The “Girl, so confusing” remix is the most wholesome kind of plot twist, turning Charli’s original dialogue about her insecurities and projections into an open conversation with the very person rumored to be on the other end of those projections, Lorde.
Lorde lays out her side of the story with a hefty dose of vulnerability herself—don’t get me started on the gut punch of “It’s just self defense until you’re building a weapon,” seriously?!?—and explains her own incorrect assumptions, overthinking, and internal battles that contributed to the tension. She ends her verse with the declaration that she’ll ride for Charli and honestly, the whole damn thing feels like therapy. Nonexistent beef squashed, misunderstanding resolved, air cleared, two underrated self-aware pop queens ready to be friends and continue making incredible music!
This song is empowering, emotionally intelligent pop genius. This is a big middle finger to the traps society likes to put women in, especially the ones that tell us the only way we can have it all/achieve success/love ourselves is by climbing over each other in the race to the top. I absolutely love when music is done this way, witty and succinct lyrics that simplify the complex, excavating a personal and therefore universal experience and resolving it against a punchy beat.
To me, the tidal wave of virality and praise the “Girl, so confusing” remix has received in the last few weeks also reflects many people’s shared desire for honest communication—from ourselves, from and with everyone we hold dear. I don’t think anyone in the public eye should lay themselves bare and expose their flaws for our consumption, nor should we demand they do so, but it is delightful when they create real, vulnerable art for themselves and we get to experience it too. In an odd way, the juxtaposition of Charli’s and Lorde’s intimate reflections on their problems with the upbeat club music gives us permission to see our own wrongdoings and embarrassments in a lighter way and allows us to breathe, to move through and beyond them.
Digital communication has become our primary way of interacting with society and the world, and this makes it easier than ever for us to be dishonest.
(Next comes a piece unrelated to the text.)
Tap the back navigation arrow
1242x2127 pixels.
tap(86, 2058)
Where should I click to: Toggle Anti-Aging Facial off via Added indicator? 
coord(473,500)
Not always maliciously, but in even the small ways we dismiss our feelings, curate our online personas, brush things off, put on a cheery and surface level air of ease for our friends, we hide parts of who we are. Better to keep our anxieties and less desirable traits and “too much”-ness tamped down inside, right? Better to stay quiet about that problem with that person instead of doing the more difficult, painful, right thing of addressing it? Nope, no more excuses! This Charli and Lorde remix proves our self-limiting tendencies wrong and goes to show that if both people are willing to communicate, on the other side of awkward confrontation lies clarity, fresh starts, true connection. How refreshing! How necessary!
It could be revolutionary if instead of allowing ego and self-shaming to control how we act and react, instead of letting resentment silently fester or misunderstandings linger in the air, we told the truth about how we feel. May this “vulnerable girl pop” moment inspire us all to be more authentic and committed to working it out on the remix IRL.